• _Dataset records_
________________
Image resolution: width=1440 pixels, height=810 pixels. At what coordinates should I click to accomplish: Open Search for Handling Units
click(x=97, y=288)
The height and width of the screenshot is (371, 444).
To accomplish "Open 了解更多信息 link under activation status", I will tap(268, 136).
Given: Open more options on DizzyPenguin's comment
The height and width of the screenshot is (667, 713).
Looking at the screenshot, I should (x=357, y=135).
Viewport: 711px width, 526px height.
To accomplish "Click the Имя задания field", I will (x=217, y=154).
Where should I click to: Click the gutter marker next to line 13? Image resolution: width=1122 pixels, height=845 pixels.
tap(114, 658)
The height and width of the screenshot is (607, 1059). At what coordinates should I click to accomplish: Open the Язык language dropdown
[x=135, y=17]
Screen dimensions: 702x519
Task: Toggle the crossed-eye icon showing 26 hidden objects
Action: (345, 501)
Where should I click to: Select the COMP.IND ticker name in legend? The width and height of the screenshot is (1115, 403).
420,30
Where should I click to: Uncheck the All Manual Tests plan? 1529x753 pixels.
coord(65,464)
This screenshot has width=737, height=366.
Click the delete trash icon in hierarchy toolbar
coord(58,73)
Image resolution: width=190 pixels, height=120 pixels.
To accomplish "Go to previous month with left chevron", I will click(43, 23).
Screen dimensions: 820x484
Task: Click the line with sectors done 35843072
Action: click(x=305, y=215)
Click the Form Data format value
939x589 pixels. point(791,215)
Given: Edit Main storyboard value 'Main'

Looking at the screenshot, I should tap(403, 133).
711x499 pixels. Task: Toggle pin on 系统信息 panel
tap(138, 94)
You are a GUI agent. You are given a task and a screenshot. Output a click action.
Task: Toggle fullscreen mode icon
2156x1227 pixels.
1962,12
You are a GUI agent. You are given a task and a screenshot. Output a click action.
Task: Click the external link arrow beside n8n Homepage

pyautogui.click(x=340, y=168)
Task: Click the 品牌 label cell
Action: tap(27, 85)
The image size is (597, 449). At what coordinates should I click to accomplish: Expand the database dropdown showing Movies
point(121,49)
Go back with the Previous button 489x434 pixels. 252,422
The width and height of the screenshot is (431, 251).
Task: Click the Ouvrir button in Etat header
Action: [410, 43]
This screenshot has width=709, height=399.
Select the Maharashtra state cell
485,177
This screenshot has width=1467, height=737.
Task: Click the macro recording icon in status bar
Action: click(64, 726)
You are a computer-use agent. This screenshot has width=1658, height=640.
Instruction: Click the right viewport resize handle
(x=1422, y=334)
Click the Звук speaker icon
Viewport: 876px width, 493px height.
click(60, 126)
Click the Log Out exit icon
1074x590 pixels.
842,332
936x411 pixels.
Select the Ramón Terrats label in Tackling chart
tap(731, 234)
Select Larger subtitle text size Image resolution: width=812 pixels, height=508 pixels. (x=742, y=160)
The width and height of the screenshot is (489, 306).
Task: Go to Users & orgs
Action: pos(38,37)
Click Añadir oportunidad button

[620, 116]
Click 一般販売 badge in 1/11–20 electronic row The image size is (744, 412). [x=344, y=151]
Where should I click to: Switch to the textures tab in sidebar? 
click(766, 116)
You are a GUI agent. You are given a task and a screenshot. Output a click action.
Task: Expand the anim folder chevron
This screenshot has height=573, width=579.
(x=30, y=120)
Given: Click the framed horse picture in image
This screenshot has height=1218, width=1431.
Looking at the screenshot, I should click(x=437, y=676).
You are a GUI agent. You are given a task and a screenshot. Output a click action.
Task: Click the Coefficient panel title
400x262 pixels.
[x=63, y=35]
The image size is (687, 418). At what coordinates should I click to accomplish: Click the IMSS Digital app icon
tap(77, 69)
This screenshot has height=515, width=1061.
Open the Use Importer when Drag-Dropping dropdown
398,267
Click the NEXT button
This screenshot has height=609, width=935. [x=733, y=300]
________________
• _Set task_
Copy verbatim the part of the material above that opens with the line containing "711x499 pixels. Task: Toggle" and closes with the line containing "Action: tap(27, 85)", including both of those lines.

• _Output below_
711x499 pixels. Task: Toggle pin on 系统信息 panel
tap(138, 94)
You are a GUI agent. You are given a task and a screenshot. Output a click action.
Task: Toggle fullscreen mode icon
2156x1227 pixels.
1962,12
You are a GUI agent. You are given a task and a screenshot. Output a click action.
Task: Click the external link arrow beside n8n Homepage

pyautogui.click(x=340, y=168)
Task: Click the 品牌 label cell
Action: tap(27, 85)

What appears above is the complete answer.